Path -- Article Path

Brad Templeton Internal Page

The Path header shows the route a message took from its entry into the USENET system to the current system. It is a list of site identifiers with the origin on the right.

Form of Path:

PATH-ENTRY	=	old_path / new_path 

old_id		=	1*( ALPHA / digit / '-' | '.' | '_') 
old_path	=	old_id *(punctuation old_id) 
punctuation	=	LWSP / %x21-2f / %x3a-40 / %x5b-60 / %x7b-7f 
new_delims	=	[FWS] ('@' / '/' / ',' ) [FWS] 
new_path	=	post_injection '%' pre_injection 
delim_plus_id	=	'!' [FWS] old_id 
			/ new_delims site_id 

post_injection	=	*(site_id 1*punctuation) site_id 
pre_injection	=	site_id *delim_plus_id 
site_id		=	ALPHA word 		; UUCP name 
			/ ALPHA			; for "x" tail entry 
			/ '.' word		; other registered name 
			/ <FQDN>		; as per RFC 1034 
			/ <dotted-quad>		; numeric IP address rep 
						; specified in rfc820 etc. 
			/ '[ dotted-quad ']'  
			/ '[' <ipv6-numeric> ']' ; per RFC1884 
word		=	1*(ALPHA / digit / '-' / '_')

When a system receives a message from another system, it MUST add its own unique name (path-identity) and a delimiter to the beginning of the Path string. In addition, if needed, folding-whitespace may be added.

The path-identity added MUST be unique over all of USENET. To this end it should be one of:

A name registered previously in the UUCP maps database (found in the newsgroup comp.mail.maps), containing no dot character. The UUCP name was often used as the path-identity in the early days of USENET. Use of this registry is less common today. Entries should be at least two characters long.
A name registered in some other database committed to keep its names unique from all other databases and all other encodings in this list. Any such database must define a form that can be listed in a web-based appendix to this document, so that the database type can be discerned from the entry. It is recommended that such entries begin with a dot, and then a unique alphabetic string allocated by a central registry, so that they can be told from FQDNs immediately.
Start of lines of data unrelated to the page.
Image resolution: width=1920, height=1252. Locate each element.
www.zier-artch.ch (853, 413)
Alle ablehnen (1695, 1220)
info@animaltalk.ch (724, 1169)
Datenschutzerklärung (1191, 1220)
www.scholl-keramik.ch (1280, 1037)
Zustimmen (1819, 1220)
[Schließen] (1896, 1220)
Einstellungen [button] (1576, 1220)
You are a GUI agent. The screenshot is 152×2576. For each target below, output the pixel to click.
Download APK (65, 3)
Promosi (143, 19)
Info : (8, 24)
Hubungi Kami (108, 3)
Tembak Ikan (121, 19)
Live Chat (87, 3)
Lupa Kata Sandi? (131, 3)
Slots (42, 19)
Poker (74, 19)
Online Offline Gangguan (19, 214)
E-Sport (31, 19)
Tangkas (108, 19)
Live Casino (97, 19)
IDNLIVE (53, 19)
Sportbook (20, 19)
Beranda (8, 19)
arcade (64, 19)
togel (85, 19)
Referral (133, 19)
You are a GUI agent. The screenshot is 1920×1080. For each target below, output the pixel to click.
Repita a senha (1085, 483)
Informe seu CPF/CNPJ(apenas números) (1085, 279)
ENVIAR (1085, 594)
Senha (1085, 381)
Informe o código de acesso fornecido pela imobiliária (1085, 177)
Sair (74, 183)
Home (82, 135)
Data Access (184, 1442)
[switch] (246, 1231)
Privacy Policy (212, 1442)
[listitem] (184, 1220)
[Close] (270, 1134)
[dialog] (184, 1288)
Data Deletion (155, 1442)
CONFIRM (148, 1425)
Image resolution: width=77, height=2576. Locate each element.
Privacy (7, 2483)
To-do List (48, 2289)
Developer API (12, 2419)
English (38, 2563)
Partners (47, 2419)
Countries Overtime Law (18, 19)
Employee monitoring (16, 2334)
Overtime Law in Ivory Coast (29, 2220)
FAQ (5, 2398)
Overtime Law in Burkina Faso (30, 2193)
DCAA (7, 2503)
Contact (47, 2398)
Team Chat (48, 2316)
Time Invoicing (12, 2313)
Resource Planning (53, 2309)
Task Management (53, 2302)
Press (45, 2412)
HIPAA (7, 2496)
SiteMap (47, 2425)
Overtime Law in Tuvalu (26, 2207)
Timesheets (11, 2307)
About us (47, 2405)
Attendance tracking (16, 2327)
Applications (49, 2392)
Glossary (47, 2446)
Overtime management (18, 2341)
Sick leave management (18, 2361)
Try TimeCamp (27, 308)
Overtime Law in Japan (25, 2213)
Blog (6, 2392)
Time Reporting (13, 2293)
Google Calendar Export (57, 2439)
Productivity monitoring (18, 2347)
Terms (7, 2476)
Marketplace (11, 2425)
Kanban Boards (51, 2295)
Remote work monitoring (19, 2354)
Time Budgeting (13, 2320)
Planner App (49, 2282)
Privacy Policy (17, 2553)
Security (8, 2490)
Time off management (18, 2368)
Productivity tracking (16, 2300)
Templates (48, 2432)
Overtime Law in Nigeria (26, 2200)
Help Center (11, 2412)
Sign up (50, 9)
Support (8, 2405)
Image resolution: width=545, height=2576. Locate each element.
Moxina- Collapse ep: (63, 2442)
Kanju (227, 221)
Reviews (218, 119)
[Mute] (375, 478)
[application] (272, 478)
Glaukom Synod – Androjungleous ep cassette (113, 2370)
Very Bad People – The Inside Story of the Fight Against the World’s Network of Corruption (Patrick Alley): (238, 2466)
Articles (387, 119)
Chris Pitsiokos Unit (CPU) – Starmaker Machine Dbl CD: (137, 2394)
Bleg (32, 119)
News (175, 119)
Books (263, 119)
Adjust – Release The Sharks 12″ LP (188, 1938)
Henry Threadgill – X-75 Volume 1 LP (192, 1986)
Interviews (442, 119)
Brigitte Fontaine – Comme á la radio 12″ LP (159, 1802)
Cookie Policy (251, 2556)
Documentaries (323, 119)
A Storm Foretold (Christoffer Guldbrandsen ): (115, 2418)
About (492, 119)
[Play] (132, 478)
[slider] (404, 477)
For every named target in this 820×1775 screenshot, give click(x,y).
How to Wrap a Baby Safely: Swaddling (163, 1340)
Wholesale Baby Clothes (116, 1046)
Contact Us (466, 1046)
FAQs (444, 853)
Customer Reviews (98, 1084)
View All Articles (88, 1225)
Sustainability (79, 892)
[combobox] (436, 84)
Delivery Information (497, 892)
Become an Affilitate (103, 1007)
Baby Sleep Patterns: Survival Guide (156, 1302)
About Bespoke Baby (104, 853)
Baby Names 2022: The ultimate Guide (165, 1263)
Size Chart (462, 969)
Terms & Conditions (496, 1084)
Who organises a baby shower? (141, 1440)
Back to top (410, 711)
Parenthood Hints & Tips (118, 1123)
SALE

The string ".A" is reserved.
The fully qualified domain name, retrievable in the Internet DNS service, of the host. For sites not on the internet this can be the FQDN of an MX record for their mail server, providing sites that receive articles from this site have some way to verify that MX-only FQDN.
An encoding of an IP address -- dotted quad or for IPv6 as per RFC1884. Encodings using SHOULD NOT be used prior to Verified-Path-date.

Whichever form is chosen, a site SHOULD use a form which can be verified using one of the schemes described below by all sites to which it will forward news articles. If all forwarding is by NNTP or other internet based protocols, then the FQDN or IP address encodings are advised. For the purposes of comparison, FQDN entries should be put in an all-lower-case canonical form.

Because RFC1036 specified any punctuation or whitespace could act as delimiter, programs SHOULD accept this, with the exception that IPv6 addresses containing colons MUST be treated as a single unit. Modern programs MUST generate only the set "!,%@" plus optional additional whitespace.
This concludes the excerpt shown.